The groundbreaking affordable housing victory in San Francisco could serve as a blueprint for other cities to follow.

A sign advertising an apartment for rent is displayed in a window July 8, 2009, in San Francisco, California.

With nearly 60,000 unoccupied units, San Francisco has a significant vacancy problem, in addition to an acute affordable housing shortage. This creates something of an irony: The city simultaneously has too few and too many rooms available.

The contradiction is explained by the priorities of developers and capital taking precedence over the needs of populace. It can only be resolved when all housing is made more affordable and accessible for working people. To mitigate the city’s catastrophic housing crisis, new rent-controlled housing must be constructed and existing unfilled units returned to the market at affordable rates.

Earlier this month, San Francisco residents voted to approve “Proposition M,” a local measure aimed at addressing the housing crisis by levying a tax on landlords of multi-unit buildings who have allowed rooms to sit vacant for an extended period of time. Proposition M’s tax, advocates hope, will disincentivize large landlords from leaving units unfilled, while the revenue it brings in will go towards homelessness prevention and affordable housing.

Despite opposition from real estate interests, Proposition M passed handily on November 8, thanks to the diligent campaigning of its two proponent organizations: the San Francisco chapter of the Democratic Socialists of America and the interfaith social justice organization Faith in Action Bay Area.

Tenant advocates across the city are hopeful that the successful implementation of Prop M will not only help ease the crisis in San Francisco but will serve as a model that can be replicated nationwide.

Empty Homes, Crowded Streets

Housing and tenant advocates have long pointed out the frustrating fact that the number of vacant properties in San Francisco vastly exceeds the number of unhoused individuals. (This is true both in San Francisco and in the U.S. as a whole.) In 2019, data from the American Community Survey found around 40,000 empty units in San Francisco; by 2021, the rate had increased to 15 percent of all units in the city, at 58,000 vacancies.

There are quite a few self-interested reasons why landlords might allow units to sit empty. Owners might be waiting for real estate markets to improve so that they can charge higher rent, or may be disinclined to rent to anyone with a lower income. Attracting a certain kind of clientele is part of the feedback loop of gentrification: A higher-priced area attracts wealthier renters, whose higher incomes drives up prices, and so on — a boon to luxury developers, and less so to the people of color and the working class who soon find themselves priced out. Soon after, investors will take advantage of cheap, emptied-out properties with the intention of improving and “flipping” them for profit. If that’s their aim, a developer might prefer to keep the place empty so as not to have to deal with evicting their tenants before sale. For all these reasons and more, viable units across the city sit empty, while thousands of people huddle in tents or sit and lie on sidewalks — and are then punished for existing in the only place they’re able to.

PROMPT 1:
Please list every figure the housing article gives for the number of vacant or unoccupied units in San Francisco.
The housing article and the records below it were gathered from unrelated sources.

GIVEN ENTRIES:
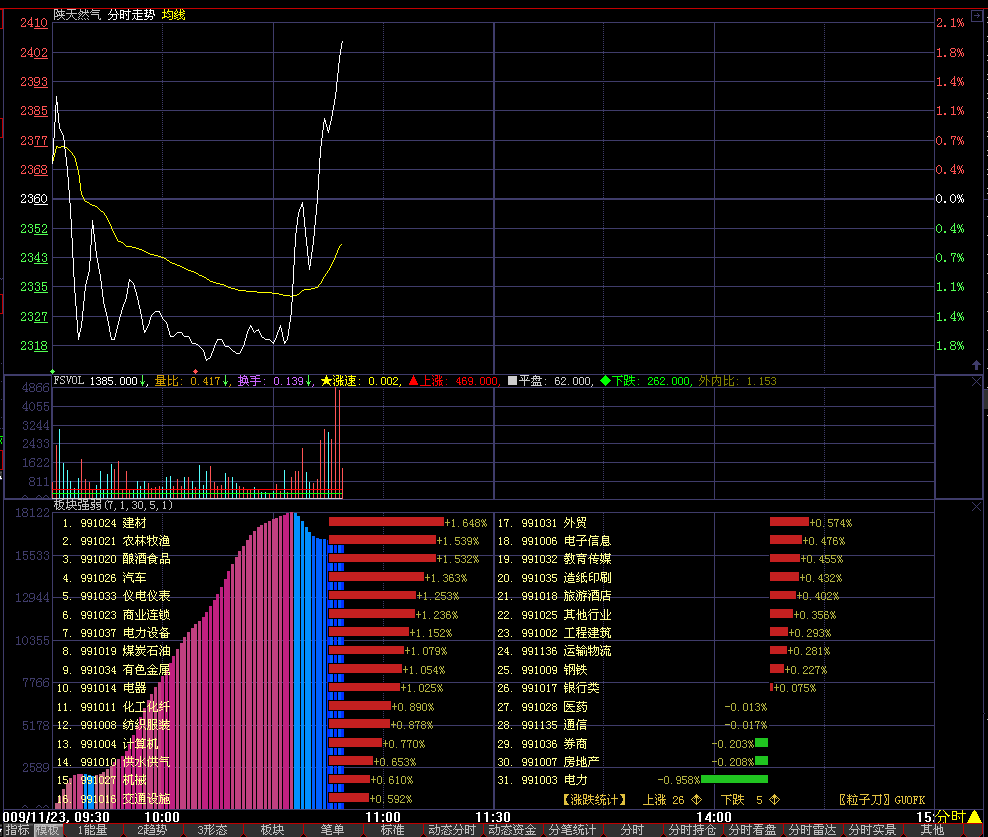Open the 分时雷达 tab

point(811,830)
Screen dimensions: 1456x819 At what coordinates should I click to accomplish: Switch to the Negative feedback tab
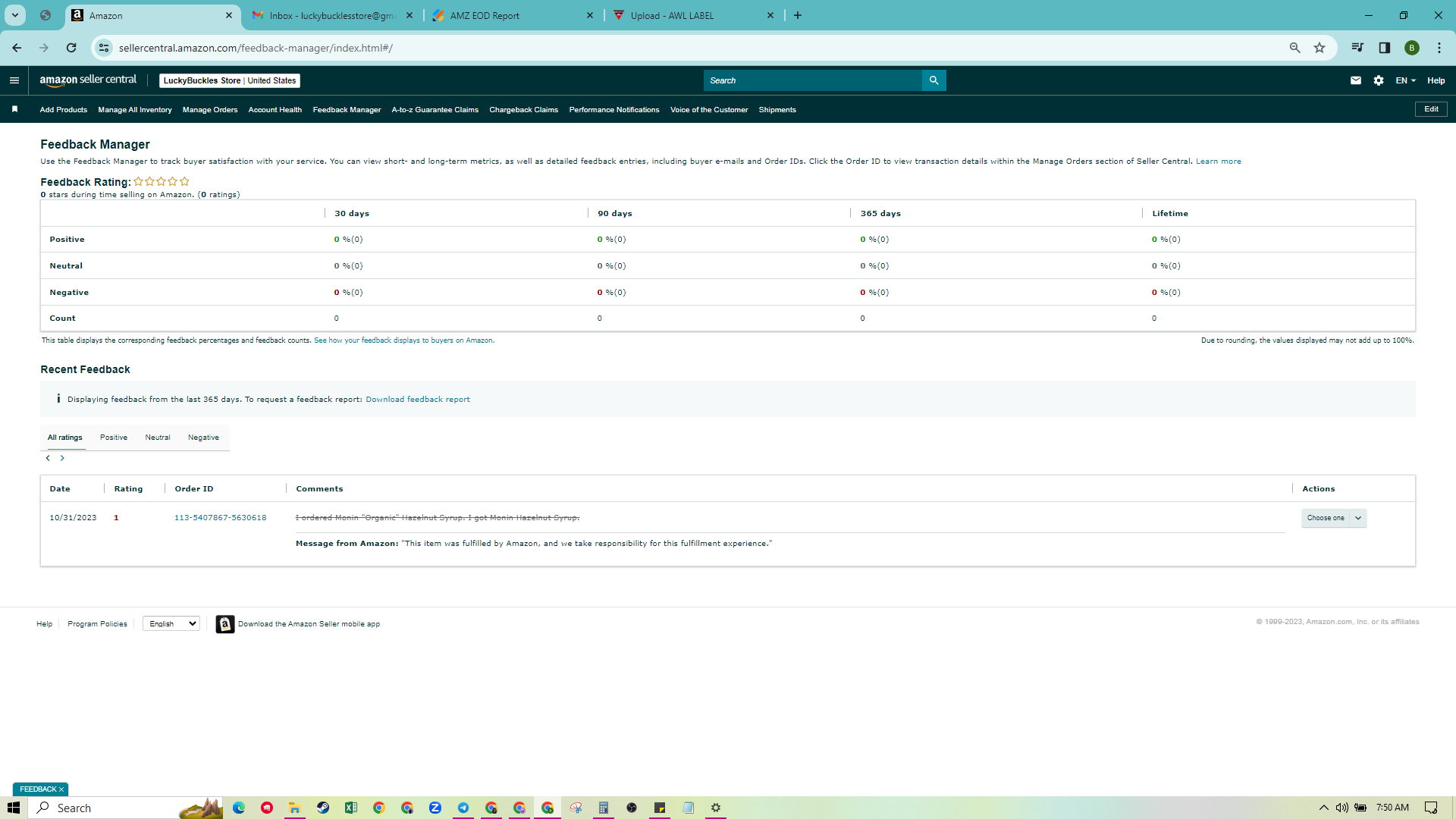pos(203,438)
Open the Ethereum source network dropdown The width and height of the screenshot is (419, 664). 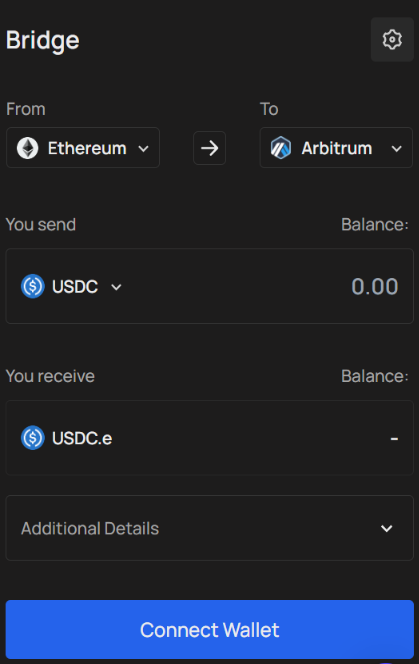click(x=83, y=148)
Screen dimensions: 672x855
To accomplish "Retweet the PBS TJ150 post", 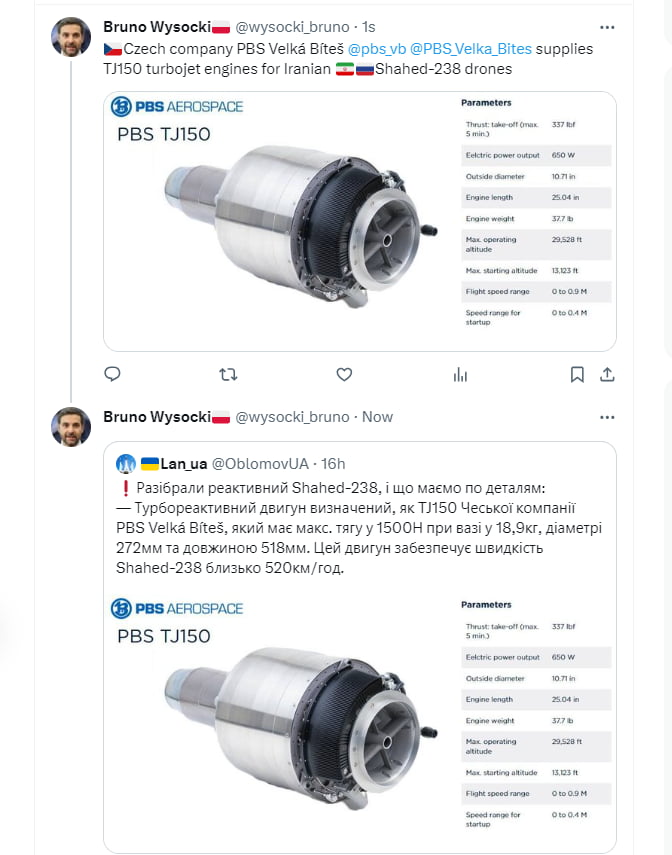I will coord(228,373).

PROMPT 2:
Count the lines in the records that contain the word "dimensions" and give only the number.

OUTPUT 1:
- Nearly 60,000 unoccupied units
- Around 40,000 empty units (2019)
- 58,000 vacancies (2021)

OUTPUT 2:
2